Work task
Answer these questions from the passage on anorexia:
1. How many people did the study include?
2. In which journal was the study published?
3. Where does the lead author work?

Anorexia is a physical disorder and not purely psychological, a study suggests.
A study of more than 72,500 people has identified eight gene mutations linked to the eating disorder.
Scientists say anorexia is a metabolic disorder which happens when a chemical reaction in the body is not working properly.
Such disorders can be genetic such as Type 1 diabetes or triggered by diet or lifestyle such as Type 2 diabetes.
The landmark study published in the journal Nature Genetics may lead to the development of treatments to tackle the physical root of the condition.
Anorexia affects up to one in 50 women and has the highest mortality rate of any psychiatric illness.
Lead author Dr Gerome Breen, a neuroscientist at King’s College London, said: “Metabolic abnormalities seen in patients with anorexia nervosa are most often attributed to starvation.
“But our study shows metabolic differences may also contribute to the development of the disorder.
“Our analyses indicate the metabolic factors may play nearly or just as strong a role as purely psychiatric effects.”
Anorexia mainly effects young people during adolescence. It can last for decades for more than half of those afflicted.

Excerpted records
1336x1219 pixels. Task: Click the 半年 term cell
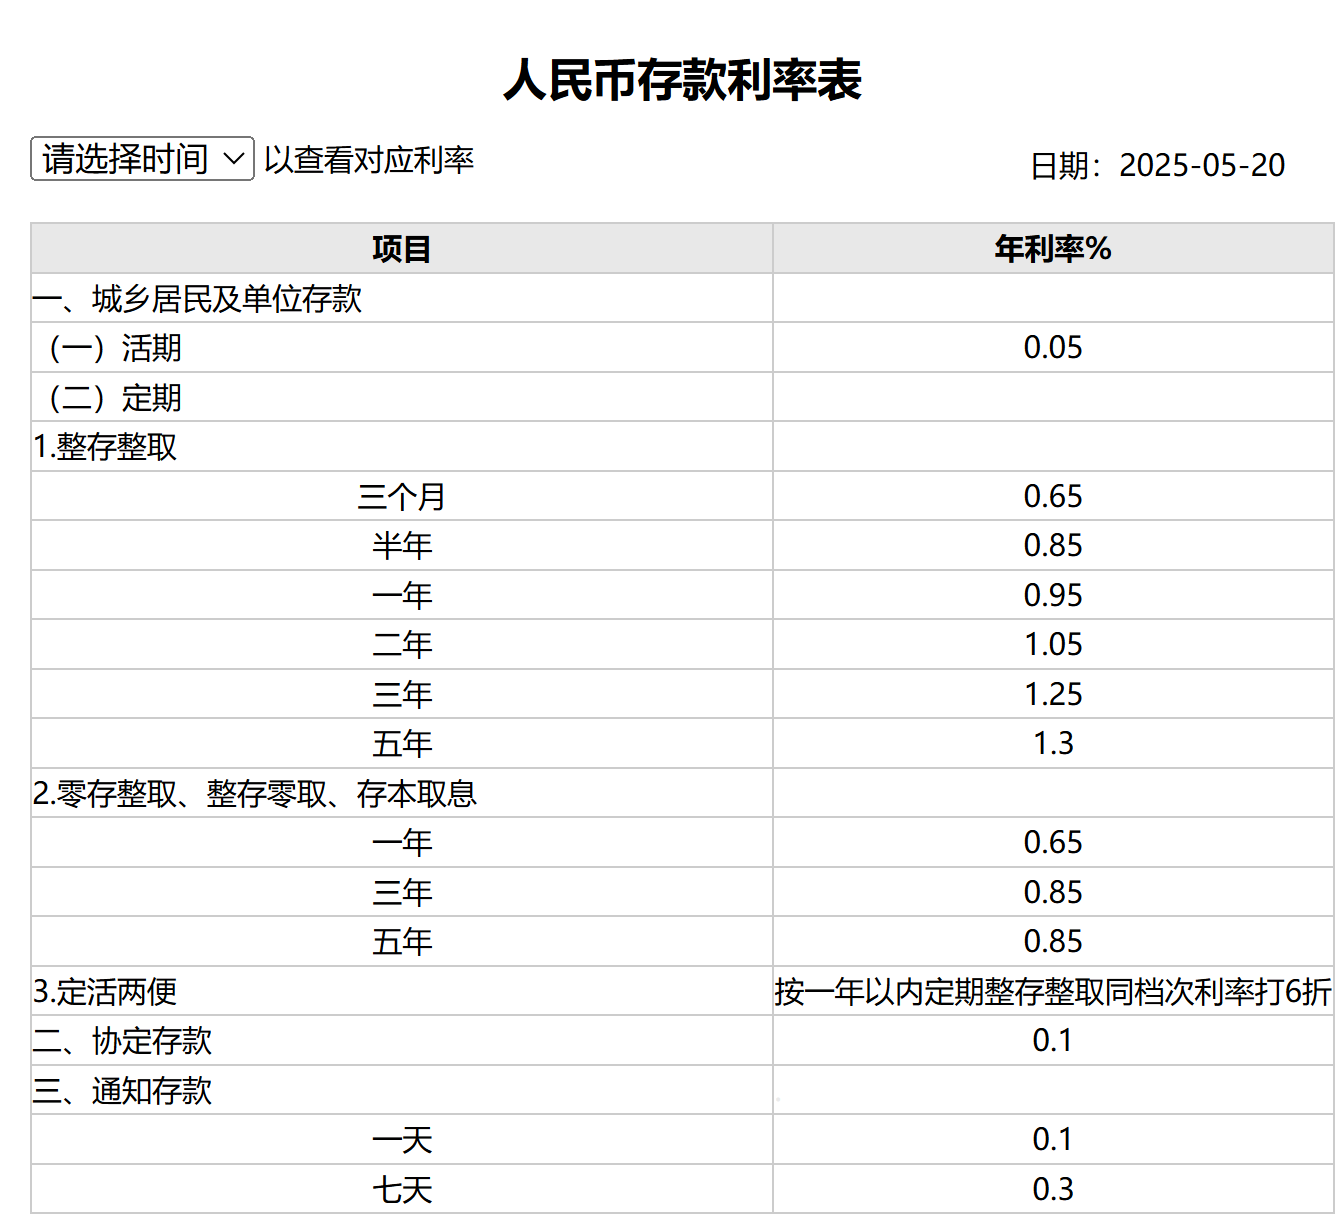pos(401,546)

* * *

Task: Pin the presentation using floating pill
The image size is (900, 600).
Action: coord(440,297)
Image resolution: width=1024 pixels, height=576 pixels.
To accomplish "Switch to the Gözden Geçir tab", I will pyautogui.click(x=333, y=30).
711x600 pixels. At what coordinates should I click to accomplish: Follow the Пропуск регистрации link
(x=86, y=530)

* * *

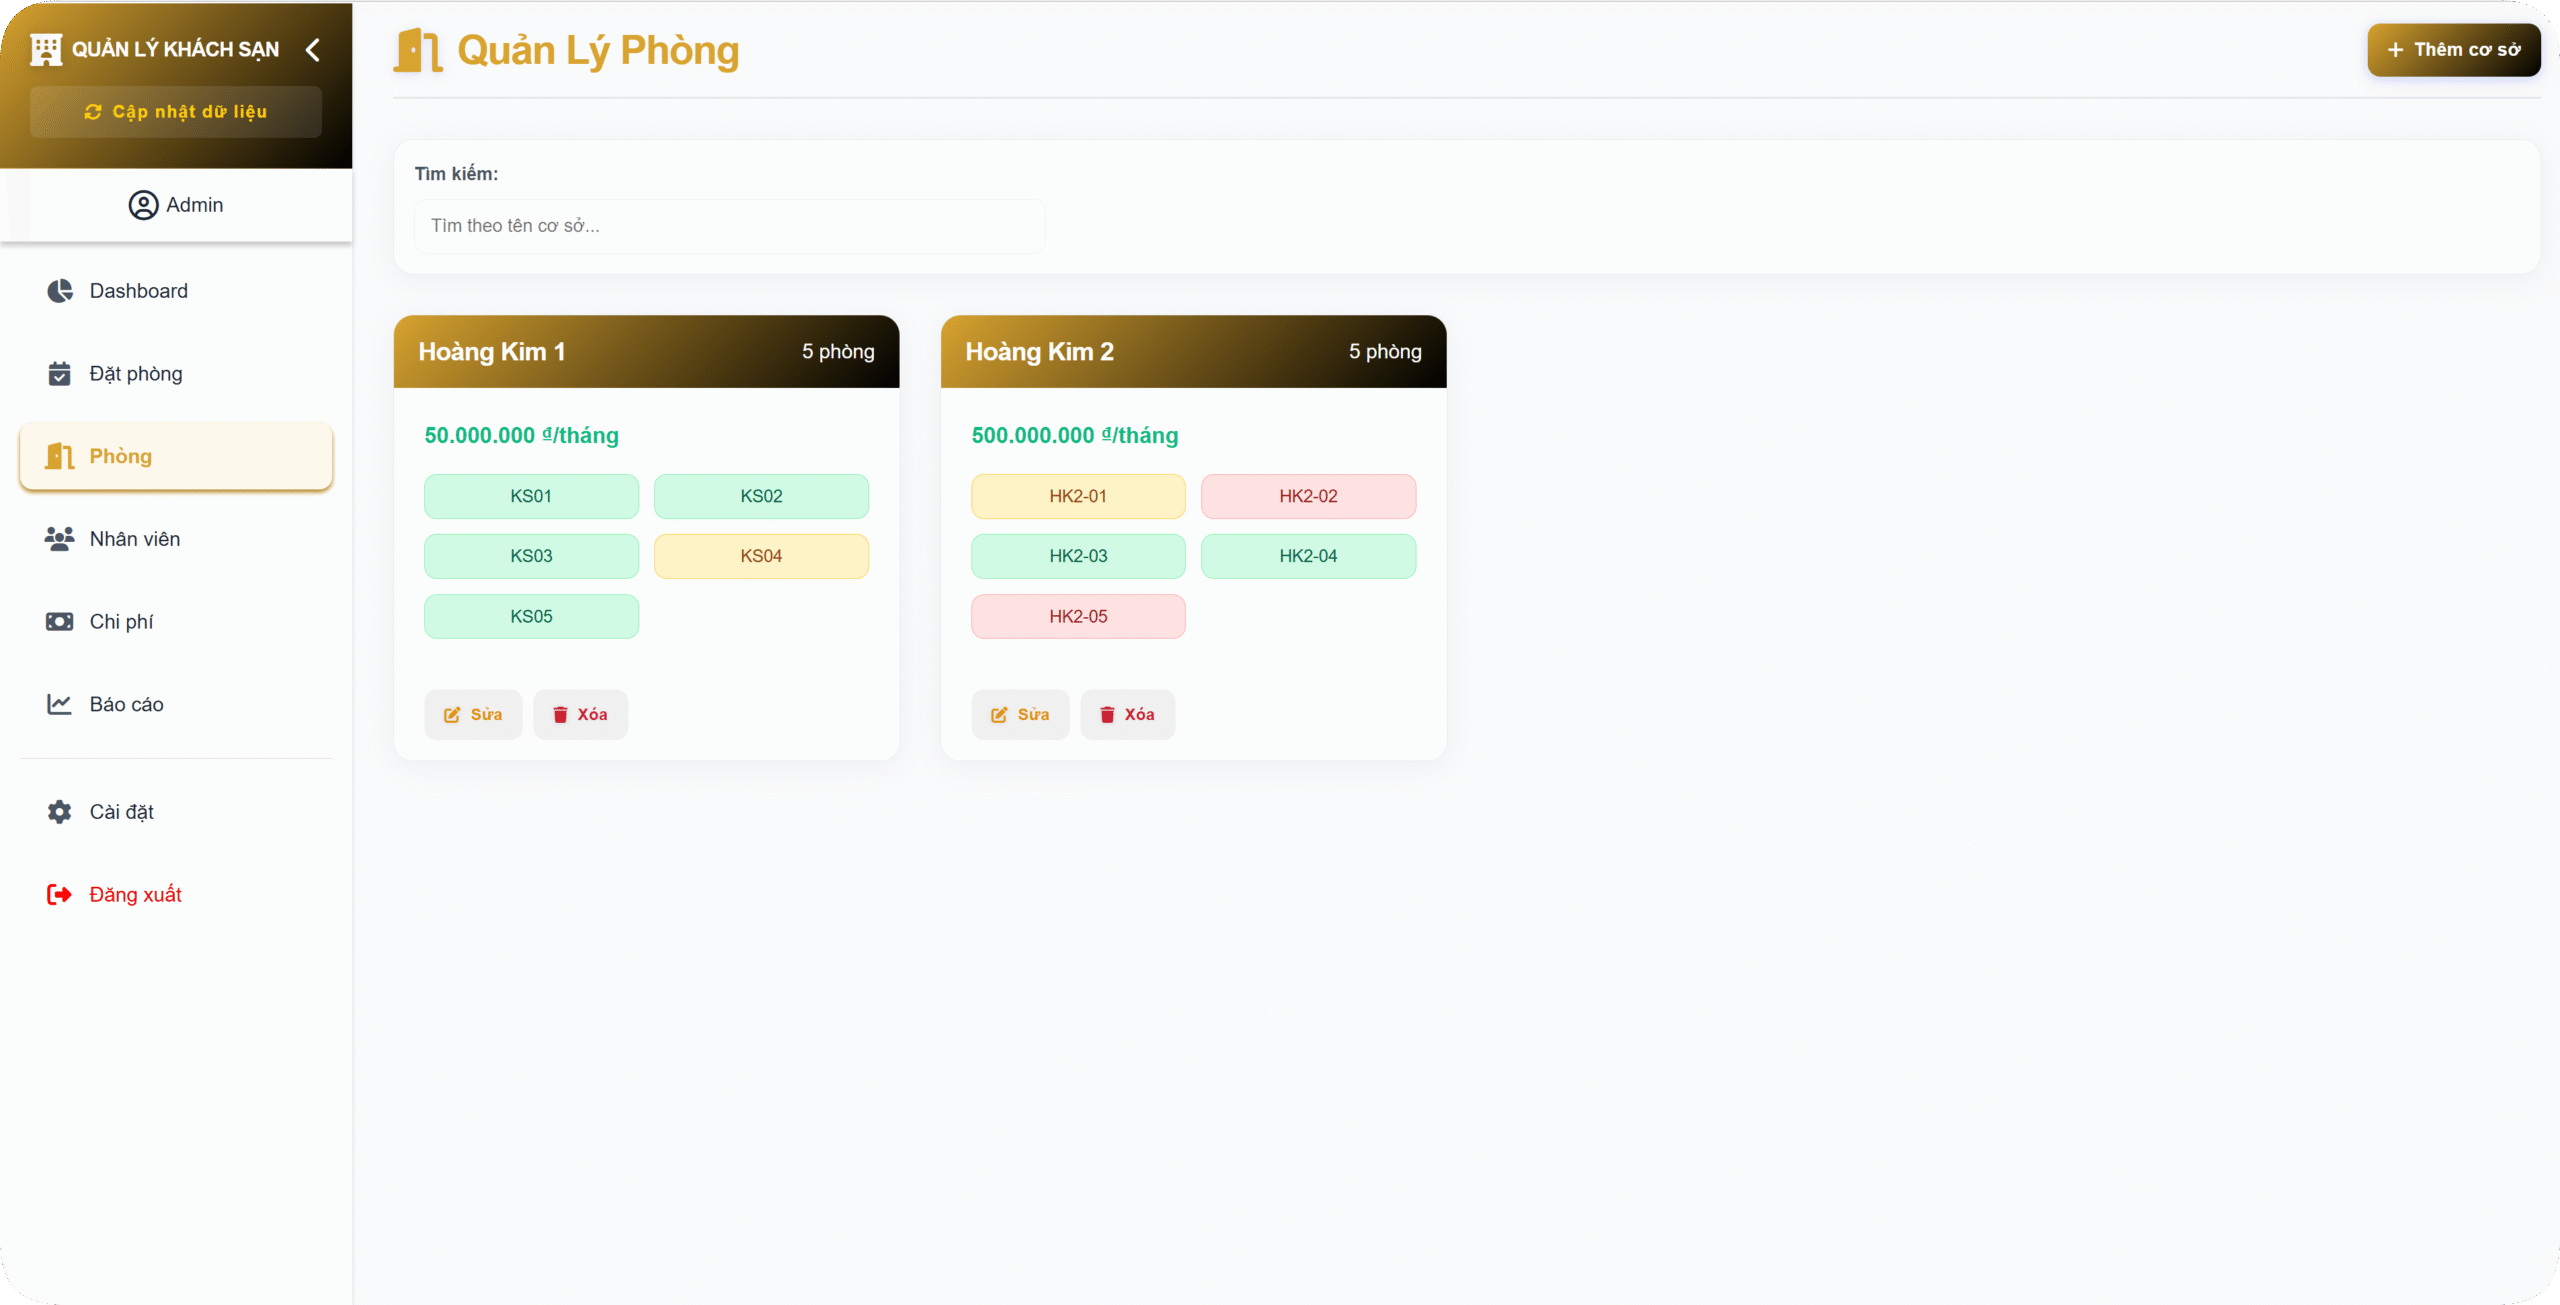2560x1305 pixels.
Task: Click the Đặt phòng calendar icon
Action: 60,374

Output for this task
1. More than 72,500 people.
2. Nature Genetics.
3. King's College London.